ただ非常に難しいカートリッジです。持ち主のオーディオぢからが足りないとろくな音が出ないカートリッジ。
難しい理由が特に大きいもので2つあります
1.アームを選ぶ
前にも書きましたが、アームをかなり選びます。アーム自体が軽いとまともな音になりません。重いアームとは?オーディオテクニカ1501/1503、まさに純正たるオルトフォン、そしてSMEの初代か、R辺りでしょうか?
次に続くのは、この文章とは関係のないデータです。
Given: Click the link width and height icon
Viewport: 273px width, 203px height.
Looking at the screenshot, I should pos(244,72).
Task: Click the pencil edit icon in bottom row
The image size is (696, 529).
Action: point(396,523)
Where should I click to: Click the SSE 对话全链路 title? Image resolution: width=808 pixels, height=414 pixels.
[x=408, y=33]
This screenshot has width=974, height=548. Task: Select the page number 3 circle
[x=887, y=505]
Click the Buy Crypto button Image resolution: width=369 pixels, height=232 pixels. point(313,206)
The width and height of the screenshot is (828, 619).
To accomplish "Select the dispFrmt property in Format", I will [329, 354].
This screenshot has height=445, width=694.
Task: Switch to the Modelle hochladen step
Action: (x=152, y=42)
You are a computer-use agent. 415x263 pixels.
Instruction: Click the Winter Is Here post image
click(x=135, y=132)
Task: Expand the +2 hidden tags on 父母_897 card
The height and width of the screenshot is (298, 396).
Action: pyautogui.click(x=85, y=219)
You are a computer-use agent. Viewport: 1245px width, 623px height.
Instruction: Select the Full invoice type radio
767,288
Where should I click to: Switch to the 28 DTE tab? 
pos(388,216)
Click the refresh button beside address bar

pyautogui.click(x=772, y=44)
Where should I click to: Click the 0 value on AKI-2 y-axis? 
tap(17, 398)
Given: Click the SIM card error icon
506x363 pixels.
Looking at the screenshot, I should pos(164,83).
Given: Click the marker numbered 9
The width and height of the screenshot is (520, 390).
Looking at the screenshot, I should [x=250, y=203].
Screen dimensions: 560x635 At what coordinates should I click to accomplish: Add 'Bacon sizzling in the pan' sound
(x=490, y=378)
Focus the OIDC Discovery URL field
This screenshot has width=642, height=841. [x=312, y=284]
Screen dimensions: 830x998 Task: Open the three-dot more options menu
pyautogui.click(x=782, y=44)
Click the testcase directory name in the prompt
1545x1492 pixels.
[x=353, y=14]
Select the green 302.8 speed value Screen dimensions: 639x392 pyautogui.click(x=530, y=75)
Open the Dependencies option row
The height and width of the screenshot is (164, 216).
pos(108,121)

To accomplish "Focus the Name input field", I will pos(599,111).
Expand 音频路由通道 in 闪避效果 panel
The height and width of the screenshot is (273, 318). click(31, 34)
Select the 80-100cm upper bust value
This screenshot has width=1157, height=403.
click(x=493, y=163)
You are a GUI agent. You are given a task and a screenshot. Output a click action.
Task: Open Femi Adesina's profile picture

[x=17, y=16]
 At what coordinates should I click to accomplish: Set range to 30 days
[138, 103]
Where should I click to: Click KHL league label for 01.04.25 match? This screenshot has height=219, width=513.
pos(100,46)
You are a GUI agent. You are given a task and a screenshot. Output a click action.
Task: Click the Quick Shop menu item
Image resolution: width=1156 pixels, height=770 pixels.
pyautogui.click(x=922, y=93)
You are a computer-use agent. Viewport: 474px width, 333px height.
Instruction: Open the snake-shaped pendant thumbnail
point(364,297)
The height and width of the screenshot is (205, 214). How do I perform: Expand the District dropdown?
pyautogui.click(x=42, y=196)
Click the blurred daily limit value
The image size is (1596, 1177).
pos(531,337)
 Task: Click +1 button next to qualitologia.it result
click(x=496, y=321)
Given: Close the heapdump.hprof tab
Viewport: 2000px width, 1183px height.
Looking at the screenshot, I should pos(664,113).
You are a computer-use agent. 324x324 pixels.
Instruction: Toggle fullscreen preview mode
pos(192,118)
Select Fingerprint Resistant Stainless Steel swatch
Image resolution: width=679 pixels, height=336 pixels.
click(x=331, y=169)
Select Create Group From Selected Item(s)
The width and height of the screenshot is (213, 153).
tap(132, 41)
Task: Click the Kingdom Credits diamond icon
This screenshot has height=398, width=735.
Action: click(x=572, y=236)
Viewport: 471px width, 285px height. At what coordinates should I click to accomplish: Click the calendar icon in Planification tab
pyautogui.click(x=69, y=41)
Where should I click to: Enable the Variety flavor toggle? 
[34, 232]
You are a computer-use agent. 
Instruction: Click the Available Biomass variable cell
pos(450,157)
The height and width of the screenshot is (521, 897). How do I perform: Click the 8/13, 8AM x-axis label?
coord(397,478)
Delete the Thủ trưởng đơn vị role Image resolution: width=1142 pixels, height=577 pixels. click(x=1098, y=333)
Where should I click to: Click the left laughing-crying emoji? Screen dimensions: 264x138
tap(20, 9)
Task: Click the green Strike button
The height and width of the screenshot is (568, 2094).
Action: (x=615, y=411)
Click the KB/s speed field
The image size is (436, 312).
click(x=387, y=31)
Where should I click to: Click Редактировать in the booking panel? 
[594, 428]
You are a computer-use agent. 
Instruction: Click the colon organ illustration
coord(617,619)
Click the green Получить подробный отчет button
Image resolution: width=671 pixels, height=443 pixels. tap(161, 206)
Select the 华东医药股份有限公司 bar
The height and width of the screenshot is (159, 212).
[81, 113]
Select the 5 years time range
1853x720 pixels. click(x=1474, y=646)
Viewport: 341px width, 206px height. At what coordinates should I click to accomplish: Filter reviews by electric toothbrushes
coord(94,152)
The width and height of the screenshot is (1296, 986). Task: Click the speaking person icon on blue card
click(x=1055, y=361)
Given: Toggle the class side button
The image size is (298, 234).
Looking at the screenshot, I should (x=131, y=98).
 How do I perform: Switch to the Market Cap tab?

SME初代は日本に輸入代理店がなかった頃なのでレアですね。オルトフォンはインサイドフォースキャンセラーがないスパルタンな仕様ですがダイナミックバランス型でクラスが高いです。
2.針圧が難しい
他のカートリッジより難しいと思います。その証拠に公式の発表がゴロゴロ変わる。
元々は2~3gでした。その後何回か転がりついには3~5gに。超重針圧です。
他のカートリッジと違って、非常に広い針圧の幅に(2から5gまでは公式の範疇ですから!)それぞれ音の説得力があるから難しいのです。ただ意外と2.2g~2.3が歪みが少なく、伸びがいい。ハイファイです。2.6gぐらいまではありかな。あり良いです。やはり元々の推奨針圧が良かったのではなかろうか?軽針圧もお試しください。
3.意外とレコードスタビライザーが良い結果を出すことがある
レコードスタビライザーは本来は好きではありませんが(そんなに沢山は試してないけど)比較的重針圧が故か?レコードスタビライザーの恩恵が見られます。というかネガティブがポジティブを上回り得る。特に比較的新しい音源、デジタル録音だとあった方がいいかも?現在はSTILLPOINTの高い奴を使ってます。抑圧感があって好きではないのですが、音の豹変ぶりは特殊な機構だけあり素材勝負のスタビライザーとは異次元です。ただ他のカートリッジでは無しよりの無しですかね
4.インサイドフォースキャンセラー
論理的にはないとダメなはず。なんですがSPUには要らない可能性があります。かなり試しましたが、インサイドフォースキャンセラーをかけなくとも定位は揺るぎないですし、かけると音が明らかに響きがなくつまらない音に。そもこれの専用、純正たるオルトフォンのアームはインサイドフォースキャンセラーはありません。ダイナミックバランスだから、というわけではないでしょう。だってSME series5だって他のカートリッジにはインサイドフォースキャンセラーは音質や安定性的に必須でした。
理由はまるで見当がつきません。インサイドフォースキャンセラー関係はネットを見てると珍説が多いです。インサイドフォースは針にかかる、とか言い出すのが一番噴飯物でしたが。そして『2.5g以上針圧が高いとインサイドフォースキャンセラーはいらない』とかいう珍説も。まあ出所は往年の池田勇氏なんですが。理屈以前にですよ、SPUは元々2g~2.5gとかで使われていたわけですから。SPUにインサイドフォースキャンセラーの是非の答えにはまるでなりません。むしろ針圧が高いとインサイドフォースは上がりますしね。
ただインサイドフォースキャンセラーは弱め弱めが良いでしょう。基本的には必要悪な存在です。いっそピュアストレートアームの方がこの厄介なインサイドフォースキャンセラーを使わずに済むので精神的に楽ですな。
ただSPU GEは無論大変古いもので、生産数は多かったし長きにわたり造られていたのでタマはそれなりにあります。ただ今のところ全て良いコンディションのものしか持ってないのですが。無論本当の初期の物はまともなコンディションではないでしょう。
となると現行生産品ではどうなのかですね。気になりますが買いそろえるには高い笑
まともに聴いたのは現行ではsynergyとroyalくらいですかね。いずれも素晴らしいカートリッジです。音はですね、SPUというのはキュビズムであり、色々な側面を見せてきます。太いとかレンジが狭い、とかは使いこなせてない…極僅かな一面しか見えてない事を吐露しています。その中でsynergyとroyalはオリジナルの別の部分をクローズアップして見せてきます。ではあってもそれらもまたやはり色々な側面を見せてきて極めて奥が深いカートリッジです。
渋谷のタワレコでSPU全部聴き比べ出来ますが環境が微妙だと判断がつかないかな、と。誰か試してみて下さい。